**What is expected:** All lines that hold the string "Edge" should be copied. Find them in the listing below.

Start of Block

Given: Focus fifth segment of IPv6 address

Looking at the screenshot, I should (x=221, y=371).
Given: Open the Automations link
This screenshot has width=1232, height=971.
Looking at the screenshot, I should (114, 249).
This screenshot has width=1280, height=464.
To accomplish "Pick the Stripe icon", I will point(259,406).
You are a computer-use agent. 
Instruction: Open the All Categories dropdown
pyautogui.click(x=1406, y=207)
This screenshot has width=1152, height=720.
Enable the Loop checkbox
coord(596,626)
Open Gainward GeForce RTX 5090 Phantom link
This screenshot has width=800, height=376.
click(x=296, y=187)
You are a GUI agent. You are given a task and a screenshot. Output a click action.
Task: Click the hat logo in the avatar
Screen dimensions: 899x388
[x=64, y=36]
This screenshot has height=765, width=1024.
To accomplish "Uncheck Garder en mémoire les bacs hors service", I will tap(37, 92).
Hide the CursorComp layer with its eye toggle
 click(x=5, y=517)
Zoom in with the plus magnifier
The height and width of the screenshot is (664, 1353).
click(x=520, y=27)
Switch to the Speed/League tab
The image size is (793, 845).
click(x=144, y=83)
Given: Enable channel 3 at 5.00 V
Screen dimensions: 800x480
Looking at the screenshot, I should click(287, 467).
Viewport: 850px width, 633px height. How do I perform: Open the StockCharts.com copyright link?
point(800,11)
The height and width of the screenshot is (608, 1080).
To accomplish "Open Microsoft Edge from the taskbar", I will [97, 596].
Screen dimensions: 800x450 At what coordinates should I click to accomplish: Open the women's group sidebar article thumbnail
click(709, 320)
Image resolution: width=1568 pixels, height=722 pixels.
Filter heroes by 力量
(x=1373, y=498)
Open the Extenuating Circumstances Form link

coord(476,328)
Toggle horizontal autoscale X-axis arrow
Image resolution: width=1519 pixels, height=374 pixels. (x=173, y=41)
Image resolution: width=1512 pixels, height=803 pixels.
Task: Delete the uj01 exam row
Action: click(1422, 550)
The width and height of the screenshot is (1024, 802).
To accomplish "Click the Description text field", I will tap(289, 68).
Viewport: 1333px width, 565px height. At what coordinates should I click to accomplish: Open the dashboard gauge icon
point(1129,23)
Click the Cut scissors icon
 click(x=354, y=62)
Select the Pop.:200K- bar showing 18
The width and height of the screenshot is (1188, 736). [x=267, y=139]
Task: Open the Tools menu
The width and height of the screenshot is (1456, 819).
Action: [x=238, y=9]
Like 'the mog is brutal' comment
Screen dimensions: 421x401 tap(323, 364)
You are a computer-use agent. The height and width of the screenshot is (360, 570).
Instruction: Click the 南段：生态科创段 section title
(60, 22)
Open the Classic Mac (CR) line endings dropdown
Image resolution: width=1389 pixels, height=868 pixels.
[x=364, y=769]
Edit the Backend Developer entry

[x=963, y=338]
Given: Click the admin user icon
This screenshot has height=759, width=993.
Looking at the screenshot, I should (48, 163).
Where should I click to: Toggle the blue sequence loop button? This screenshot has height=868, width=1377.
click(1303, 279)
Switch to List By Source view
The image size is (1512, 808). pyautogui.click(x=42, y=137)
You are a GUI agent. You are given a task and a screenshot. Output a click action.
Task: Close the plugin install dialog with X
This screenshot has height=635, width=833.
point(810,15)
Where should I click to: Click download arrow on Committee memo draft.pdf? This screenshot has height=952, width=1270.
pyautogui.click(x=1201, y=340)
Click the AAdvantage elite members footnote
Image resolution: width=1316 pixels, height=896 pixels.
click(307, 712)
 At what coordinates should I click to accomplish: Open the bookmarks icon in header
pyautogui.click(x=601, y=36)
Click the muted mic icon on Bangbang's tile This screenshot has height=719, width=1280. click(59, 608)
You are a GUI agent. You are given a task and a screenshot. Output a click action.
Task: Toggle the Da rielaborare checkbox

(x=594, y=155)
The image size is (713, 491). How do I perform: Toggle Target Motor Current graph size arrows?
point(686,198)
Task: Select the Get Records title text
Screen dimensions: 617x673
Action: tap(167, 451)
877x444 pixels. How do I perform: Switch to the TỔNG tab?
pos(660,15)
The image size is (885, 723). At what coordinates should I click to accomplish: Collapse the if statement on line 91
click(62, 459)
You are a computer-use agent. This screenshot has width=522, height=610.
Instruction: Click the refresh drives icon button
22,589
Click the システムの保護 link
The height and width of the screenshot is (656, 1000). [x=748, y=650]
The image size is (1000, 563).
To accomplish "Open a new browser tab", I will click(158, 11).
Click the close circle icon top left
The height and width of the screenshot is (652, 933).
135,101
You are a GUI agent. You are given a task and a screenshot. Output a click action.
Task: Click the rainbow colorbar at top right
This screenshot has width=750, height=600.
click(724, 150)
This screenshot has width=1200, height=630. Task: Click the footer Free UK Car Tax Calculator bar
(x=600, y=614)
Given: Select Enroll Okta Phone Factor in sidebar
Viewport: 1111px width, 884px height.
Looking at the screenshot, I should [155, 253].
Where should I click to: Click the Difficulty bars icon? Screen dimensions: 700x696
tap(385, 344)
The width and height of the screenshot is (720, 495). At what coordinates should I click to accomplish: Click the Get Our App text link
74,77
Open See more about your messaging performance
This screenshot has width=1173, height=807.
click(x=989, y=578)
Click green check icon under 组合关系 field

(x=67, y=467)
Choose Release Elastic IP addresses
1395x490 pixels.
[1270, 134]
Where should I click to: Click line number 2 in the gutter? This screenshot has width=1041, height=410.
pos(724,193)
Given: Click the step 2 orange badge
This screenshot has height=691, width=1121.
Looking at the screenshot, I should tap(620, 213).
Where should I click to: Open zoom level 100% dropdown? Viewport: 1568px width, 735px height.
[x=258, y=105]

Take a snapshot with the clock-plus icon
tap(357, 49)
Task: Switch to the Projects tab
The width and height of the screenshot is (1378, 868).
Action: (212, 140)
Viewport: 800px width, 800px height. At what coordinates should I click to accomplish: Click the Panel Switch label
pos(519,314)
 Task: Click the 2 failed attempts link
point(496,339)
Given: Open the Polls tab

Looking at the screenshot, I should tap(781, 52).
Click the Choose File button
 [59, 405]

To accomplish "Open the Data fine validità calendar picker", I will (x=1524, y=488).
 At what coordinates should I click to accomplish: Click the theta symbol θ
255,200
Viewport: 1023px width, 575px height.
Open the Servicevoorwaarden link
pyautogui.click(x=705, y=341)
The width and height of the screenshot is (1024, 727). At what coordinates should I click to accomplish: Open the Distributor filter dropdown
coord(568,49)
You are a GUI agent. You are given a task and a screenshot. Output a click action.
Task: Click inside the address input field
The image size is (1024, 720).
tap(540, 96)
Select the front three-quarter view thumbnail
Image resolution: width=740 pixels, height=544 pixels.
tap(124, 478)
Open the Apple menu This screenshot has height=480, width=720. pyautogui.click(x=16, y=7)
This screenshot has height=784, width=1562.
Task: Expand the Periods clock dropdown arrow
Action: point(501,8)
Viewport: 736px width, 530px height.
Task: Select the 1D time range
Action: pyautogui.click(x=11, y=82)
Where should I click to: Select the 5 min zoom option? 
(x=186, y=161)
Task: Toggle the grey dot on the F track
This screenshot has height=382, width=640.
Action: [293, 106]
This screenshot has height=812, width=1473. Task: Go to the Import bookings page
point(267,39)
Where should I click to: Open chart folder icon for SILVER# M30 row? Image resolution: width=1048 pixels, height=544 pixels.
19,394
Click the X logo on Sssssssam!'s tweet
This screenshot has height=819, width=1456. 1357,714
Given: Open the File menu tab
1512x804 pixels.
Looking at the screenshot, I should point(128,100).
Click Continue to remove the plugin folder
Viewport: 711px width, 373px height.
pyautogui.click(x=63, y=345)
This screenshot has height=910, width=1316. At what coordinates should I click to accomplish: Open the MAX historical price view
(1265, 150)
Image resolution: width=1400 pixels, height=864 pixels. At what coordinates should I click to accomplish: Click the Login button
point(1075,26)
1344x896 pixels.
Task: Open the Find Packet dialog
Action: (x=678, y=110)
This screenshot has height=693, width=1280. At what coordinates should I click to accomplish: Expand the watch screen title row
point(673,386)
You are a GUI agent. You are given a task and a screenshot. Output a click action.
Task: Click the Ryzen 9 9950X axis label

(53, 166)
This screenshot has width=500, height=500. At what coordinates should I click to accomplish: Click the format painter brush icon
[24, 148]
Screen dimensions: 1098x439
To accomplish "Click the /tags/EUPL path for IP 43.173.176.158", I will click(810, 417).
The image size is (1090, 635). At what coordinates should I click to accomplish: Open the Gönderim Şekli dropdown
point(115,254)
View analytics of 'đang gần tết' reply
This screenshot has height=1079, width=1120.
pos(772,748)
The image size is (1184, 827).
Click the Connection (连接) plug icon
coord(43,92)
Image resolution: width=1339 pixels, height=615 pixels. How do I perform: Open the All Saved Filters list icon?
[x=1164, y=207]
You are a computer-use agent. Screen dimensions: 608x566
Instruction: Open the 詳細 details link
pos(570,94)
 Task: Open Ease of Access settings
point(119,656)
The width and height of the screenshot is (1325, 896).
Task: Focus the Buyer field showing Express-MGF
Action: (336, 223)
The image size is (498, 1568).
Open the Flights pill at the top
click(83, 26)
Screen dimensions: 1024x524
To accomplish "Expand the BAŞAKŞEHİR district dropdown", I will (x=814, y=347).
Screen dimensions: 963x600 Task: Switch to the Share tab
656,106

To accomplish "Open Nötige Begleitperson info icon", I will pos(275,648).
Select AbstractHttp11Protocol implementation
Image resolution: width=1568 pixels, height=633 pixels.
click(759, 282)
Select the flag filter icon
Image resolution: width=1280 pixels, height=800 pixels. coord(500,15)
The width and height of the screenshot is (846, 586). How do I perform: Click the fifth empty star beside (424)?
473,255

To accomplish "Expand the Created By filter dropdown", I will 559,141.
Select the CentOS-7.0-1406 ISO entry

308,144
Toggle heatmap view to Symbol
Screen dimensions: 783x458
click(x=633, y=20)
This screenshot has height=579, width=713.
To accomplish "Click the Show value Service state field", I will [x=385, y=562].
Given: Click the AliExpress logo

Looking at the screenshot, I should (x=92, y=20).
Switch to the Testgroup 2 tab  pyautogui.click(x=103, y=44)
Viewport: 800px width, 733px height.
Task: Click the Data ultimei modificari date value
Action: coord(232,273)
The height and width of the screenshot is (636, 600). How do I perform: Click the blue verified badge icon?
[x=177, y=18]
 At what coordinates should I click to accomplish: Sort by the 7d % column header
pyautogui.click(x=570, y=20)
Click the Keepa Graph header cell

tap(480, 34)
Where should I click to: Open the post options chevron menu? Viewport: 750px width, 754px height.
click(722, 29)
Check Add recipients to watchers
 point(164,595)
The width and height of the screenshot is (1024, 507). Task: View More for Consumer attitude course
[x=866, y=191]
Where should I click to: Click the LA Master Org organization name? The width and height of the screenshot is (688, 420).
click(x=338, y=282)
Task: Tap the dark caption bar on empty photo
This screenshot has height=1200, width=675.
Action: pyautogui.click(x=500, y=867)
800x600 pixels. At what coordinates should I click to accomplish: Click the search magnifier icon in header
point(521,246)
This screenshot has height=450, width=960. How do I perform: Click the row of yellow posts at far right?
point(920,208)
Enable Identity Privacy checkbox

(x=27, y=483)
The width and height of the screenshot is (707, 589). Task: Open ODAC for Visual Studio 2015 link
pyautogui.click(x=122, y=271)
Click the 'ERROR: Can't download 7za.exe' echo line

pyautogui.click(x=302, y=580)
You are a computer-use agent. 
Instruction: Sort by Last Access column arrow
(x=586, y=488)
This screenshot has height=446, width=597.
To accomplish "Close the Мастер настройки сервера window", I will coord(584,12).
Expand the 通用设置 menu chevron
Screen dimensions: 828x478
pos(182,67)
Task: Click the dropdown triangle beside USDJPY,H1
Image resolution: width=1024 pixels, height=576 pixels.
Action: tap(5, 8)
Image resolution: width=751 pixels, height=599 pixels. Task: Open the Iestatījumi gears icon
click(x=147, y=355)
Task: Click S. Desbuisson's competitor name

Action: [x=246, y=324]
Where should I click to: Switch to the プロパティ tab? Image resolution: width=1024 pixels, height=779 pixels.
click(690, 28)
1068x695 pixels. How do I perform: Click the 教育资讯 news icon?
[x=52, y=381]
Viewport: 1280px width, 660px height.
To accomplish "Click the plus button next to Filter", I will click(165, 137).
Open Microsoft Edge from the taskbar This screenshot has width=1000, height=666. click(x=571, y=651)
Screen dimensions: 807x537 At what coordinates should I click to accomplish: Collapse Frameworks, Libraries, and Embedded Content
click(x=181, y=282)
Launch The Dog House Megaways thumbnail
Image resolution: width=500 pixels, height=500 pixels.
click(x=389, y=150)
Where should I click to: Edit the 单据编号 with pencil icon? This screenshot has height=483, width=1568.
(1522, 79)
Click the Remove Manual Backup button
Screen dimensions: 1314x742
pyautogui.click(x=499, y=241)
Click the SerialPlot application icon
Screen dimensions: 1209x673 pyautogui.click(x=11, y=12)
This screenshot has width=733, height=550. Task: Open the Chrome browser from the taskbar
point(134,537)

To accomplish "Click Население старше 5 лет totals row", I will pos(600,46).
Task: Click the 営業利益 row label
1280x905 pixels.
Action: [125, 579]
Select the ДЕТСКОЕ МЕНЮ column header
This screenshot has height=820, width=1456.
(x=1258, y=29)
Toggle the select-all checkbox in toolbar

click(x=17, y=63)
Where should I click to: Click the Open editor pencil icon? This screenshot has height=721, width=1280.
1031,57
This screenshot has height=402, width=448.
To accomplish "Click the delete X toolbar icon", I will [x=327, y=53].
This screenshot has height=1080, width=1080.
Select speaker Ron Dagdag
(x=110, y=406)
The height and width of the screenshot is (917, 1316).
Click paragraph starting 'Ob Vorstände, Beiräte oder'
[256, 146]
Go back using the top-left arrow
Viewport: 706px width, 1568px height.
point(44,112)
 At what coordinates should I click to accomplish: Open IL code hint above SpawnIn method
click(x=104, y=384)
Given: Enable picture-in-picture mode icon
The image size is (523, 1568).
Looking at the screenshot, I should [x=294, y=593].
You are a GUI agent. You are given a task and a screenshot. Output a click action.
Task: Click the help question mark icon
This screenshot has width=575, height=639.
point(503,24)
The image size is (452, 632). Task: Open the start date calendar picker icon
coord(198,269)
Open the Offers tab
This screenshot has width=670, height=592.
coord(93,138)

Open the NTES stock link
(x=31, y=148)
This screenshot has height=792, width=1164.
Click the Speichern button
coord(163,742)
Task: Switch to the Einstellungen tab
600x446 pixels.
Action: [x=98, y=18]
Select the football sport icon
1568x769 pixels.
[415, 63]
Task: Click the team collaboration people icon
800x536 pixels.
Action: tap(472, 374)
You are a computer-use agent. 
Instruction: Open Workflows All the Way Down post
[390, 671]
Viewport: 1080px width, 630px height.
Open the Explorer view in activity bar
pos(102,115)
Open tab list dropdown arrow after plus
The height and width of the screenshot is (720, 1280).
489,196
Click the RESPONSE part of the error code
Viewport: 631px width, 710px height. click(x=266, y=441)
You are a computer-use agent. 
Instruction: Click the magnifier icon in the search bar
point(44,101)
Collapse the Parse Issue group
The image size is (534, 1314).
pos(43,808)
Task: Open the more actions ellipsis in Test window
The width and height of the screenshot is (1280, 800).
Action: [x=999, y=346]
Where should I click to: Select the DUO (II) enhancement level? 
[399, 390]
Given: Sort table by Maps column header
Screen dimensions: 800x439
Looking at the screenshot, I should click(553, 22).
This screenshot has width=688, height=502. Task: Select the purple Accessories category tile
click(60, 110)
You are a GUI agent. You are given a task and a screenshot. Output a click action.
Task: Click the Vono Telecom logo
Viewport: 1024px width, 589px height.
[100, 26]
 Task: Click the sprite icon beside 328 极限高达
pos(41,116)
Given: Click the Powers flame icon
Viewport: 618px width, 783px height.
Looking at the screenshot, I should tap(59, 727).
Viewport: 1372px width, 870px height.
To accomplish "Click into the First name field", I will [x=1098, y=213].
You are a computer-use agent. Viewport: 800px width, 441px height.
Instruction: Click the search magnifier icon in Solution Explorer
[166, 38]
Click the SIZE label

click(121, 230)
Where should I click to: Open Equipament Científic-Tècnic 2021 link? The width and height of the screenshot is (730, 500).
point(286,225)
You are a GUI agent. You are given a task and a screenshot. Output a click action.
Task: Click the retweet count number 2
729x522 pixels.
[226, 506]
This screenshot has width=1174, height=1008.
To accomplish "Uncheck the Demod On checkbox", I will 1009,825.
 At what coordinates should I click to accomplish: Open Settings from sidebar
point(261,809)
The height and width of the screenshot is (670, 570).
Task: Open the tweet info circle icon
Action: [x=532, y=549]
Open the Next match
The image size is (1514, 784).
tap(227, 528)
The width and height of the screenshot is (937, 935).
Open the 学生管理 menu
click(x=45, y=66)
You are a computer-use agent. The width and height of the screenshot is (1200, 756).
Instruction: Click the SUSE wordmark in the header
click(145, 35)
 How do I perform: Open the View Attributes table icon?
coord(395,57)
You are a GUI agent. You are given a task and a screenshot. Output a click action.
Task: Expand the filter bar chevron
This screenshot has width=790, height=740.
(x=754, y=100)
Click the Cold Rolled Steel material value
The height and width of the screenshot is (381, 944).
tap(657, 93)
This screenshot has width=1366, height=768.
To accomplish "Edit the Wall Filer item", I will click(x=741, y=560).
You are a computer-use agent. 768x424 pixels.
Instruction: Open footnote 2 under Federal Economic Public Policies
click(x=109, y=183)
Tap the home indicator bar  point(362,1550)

End of Block

**Exercise solution:**
To accomplish "Open Microsoft Edge from the taskbar", I will [97, 596].
Open Microsoft Edge from the taskbar This screenshot has width=1000, height=666. click(x=571, y=651)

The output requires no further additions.